Into the Valley of Equality

May 5th, 2015 Posted by Thought Tools No Comment yet

It’s truly terrifying that more young males are being brought up without a father than ever before. Terrifying?  Yes, terrifying! You want to know why?  Because boys need dads to help them acquire self-discipline and become men of honor. Because those with real-life experience of the criminal justice system will tell you that the one factor most shared by incarcerated men is not economic status, race, or gang-affiliation, but absence of a father in the home.  Thus, the more boys without dads, the more frightened we should be. It’s sad but simple.

It’s truly terrifying that America is losing influence in the world. Terrifying? Yes, terrifying! You want to know why?  Because it’s not fun being a citizen of a country that lacks the power to protect itself from aggressive neighbors.  Just ask a Czech, a Lebanese, or a Ukrainian.  With countries like Iran, China, and North Korea that respect the power of weapons far more than they respect the paper of treaties we should be frightened by a weakened America. It’s sad but simple.

It’s truly terrifying that there is more income inequality in America than ever before. Terrifying? Huh? Why?  I’m trying to find out, honest I am.  One thing is for sure and that is that there is more talk of income inequality than ever before.  Pundits and politicians pontificate about how dangerous it is, but I like to figure things out for myself and I cannot see the problem.

Most Americans are reasonably comfortable living among people who have less than we do and we are equally comfortable helping them with a hand up.  Likewise, most of us are fine living among those with much more than we have.  For most of us, how people behave is more important than how much money they have.  We feel sympathy for the poor and, if anything, we are inspired to greater effort by the rich in hopes of reaching their levels of affluence.  Those agitating about inequality insist that it’s terrible but they won’t tell us why.   The wealth gap is frightening?  I think not. Income inequality is America’s biggest problem? I think not.

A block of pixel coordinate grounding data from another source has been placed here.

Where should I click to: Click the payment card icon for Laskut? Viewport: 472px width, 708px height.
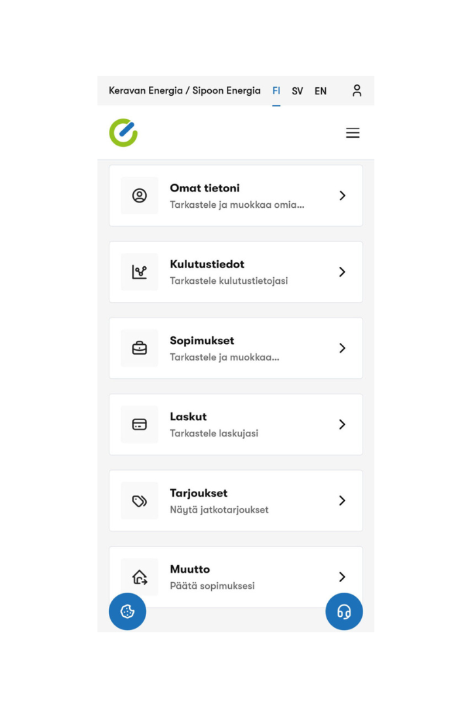click(x=139, y=424)
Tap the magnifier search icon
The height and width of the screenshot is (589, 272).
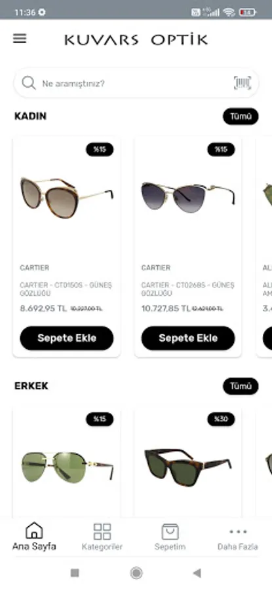pyautogui.click(x=29, y=82)
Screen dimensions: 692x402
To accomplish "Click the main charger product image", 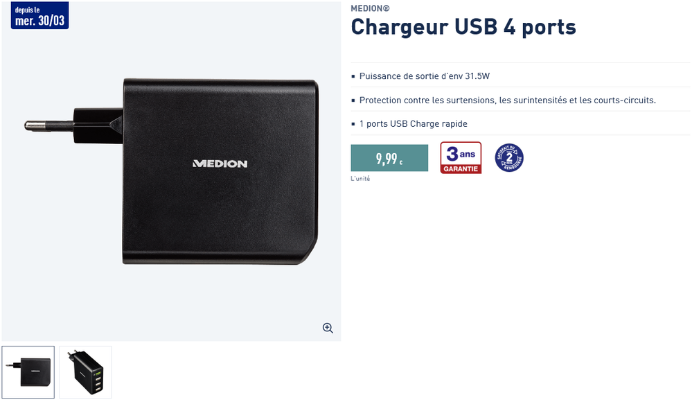I will click(x=171, y=171).
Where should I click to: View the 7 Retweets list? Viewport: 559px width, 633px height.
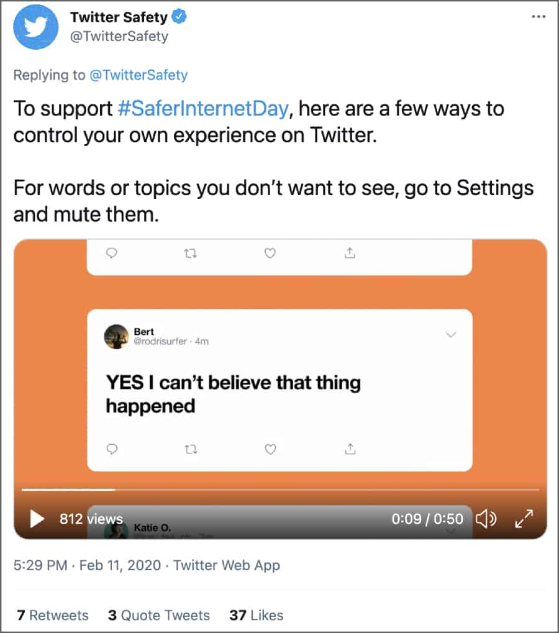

But maybe inequality is just plain immoral?  The trouble is that the words ‘moral’ and ‘immoral’ are utterly meaningless without specifying the framework that defines morality.  For instance, if the framework comprises socialism, liberalism, and progressivism, then inequality is clearly immoral.  This means we must empower government to ‘tax-the-rich’ in order to redistribute their money to the poor. Government will also define who is rich and who is poor.

However, there is another morality-defining framework which has sculpted the civilization that socialism wishes to dismantle.  This is the Bible-based Judeo-Christian vision. One can futilely search there for any endorsement of equality as a guiding moral principle.  Just as absent is any condemnation of inequality.

The word ‘equal’ appears only once in all the 79,976 words in the Torah.

…of the kings who were with him, at the Valley of Equality (SHaVeH), which is the Valley of the King.
(Genesis 14:17)

The Hebrew word ShaVeH means equal.  This chapter in Genesis not only contains the Torah’s very first mention of the word king, it also contains many more mentions of king than any other chapter in Scripture.  And it contains the only mention of equality.

One more piece of information is needed to solve the riddle.

And it came to pass in the days of Amraphel king of Shinar…
(Genesis 14:1) 

The opening verse of the entire story mentions Amraphel of Shinar.  In Tower of Power: Decoding the Secrets of Babel,  I walk you through the steps that lead ancient Jewish wisdom to see that Amraphel was another name for Nimrod, king of Shinar (Genesis 10:10). Nimrod’s vision of social organization is the centralized control system that battles against Abraham’s Biblical vision of human freedom.

Genesis 14:17 is the climax.  Abraham has defeated the dangerous vision of Nimrod at the Valley of Equality.  Nimrod and his allies used this idealistic promise of equality to cement their power over their people.  Abraham replaces the false vision of equality with that of the “Valley of the King” – the vision of God, the King.

Inequality is not scary.  You know what is?  When politicians start talking of inequality, that is scary.  When they promise to eradicate inequality, that’s just plain terrifying because that can be achieved only by obliterating freedom.